La stratégie de la bosse d’Alexandre Rousselet
Sur le bord de la piste, Alexandre Rousselet, l’entraîneur des distanceurs de l’équipe de France de ski de fond, a vécu le relais des Mondiaux d’Oberstdorf (Allemagne) « avec pas mal de pression ».
Comme aux Jeux olympiques de 2014 et 2018, aux Mondiaux de Falun et Seefeld, la France allait-elle tenir son rang de troisième nation mondiale ? Sur le papier, six hommes pouvaient prendre le départ. Le Pontissalien en avait choisi quatre. « J’avais besoin de deux grimpeurs », explique-t-il.

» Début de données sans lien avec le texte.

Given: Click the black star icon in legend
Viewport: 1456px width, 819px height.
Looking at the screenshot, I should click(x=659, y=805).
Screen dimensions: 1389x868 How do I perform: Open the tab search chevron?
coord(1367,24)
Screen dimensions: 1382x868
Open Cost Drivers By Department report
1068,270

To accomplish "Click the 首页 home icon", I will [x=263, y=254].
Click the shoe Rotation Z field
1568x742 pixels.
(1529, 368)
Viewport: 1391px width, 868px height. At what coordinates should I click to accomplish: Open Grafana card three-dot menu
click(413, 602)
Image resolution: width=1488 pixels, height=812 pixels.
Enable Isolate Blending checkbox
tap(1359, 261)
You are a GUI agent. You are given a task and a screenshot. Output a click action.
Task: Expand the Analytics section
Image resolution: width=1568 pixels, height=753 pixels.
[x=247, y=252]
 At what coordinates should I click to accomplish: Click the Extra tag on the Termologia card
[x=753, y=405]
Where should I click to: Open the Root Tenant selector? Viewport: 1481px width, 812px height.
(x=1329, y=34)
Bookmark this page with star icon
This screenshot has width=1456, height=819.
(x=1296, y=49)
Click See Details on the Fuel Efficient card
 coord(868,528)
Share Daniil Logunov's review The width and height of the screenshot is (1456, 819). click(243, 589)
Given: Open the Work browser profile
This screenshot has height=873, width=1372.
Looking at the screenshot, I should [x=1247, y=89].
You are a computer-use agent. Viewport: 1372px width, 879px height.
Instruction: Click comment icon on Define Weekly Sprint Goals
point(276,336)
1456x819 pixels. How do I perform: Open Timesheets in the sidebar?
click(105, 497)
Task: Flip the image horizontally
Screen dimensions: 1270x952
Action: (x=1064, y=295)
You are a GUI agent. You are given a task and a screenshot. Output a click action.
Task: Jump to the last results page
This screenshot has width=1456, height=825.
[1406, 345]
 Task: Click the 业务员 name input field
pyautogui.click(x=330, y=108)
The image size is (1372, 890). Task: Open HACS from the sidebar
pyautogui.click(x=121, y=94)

« J’étais confiant par rapport à Hugo [Lapalus], je savais qu’il tiendrait la baraque. Et il a rempli son rôle », analyse le coach au moment de se rendre à la remise des médailles. « Maurice [Manificat] m’a un peu inquiété sur le milieu du parcours, il laissait des trous », poursuit-il. « J’ai géré mon petit écart, je sentais qu’il ne fallait pas que je fasse n’importe quoi parce que, parfois, combler cinq mètres, cela peut être fatal », témoigne pour sa part le Haut-Savoyard.
« Clément [Parisse] est l’un des meilleurs relayeurs au monde en skate, il a fait la différence », poursuit Alexandre Rousselet qui, un temps, a hésité à le placer en dernière position, face à Klæbo et Bolshunov dont la France savait que ceux-ci joueraient devant. Avant de se raviser et de choisir le jeune Jules Lapierre.
Avec pour mission d »appuyer sur le champignon dans la dernière montée, celle qui conduit tout droit vers la ligne d’arrivée. « Je lui avais demandé d’attaquer au pied de la bosse. Mais Clément m’a dit qu’elle était bien trop longue, qu’il valait mieux attendre un peu. »
La fin, je n’étais pas rassuré, ça revenait.Alexandre Rousselet, entraîneur distance de l’équipe de France de ski de fond
Va donc pour le premier lacet. Le Chartrousin a suivi la consigne à la lettre. Au sommet, avant de s’engager dans la descente, le Français avait dix secondes d’avance sur ses poursuivants. « La fin, je n’étais pas rassuré, ça revenait », avoue le Franc-Comtois.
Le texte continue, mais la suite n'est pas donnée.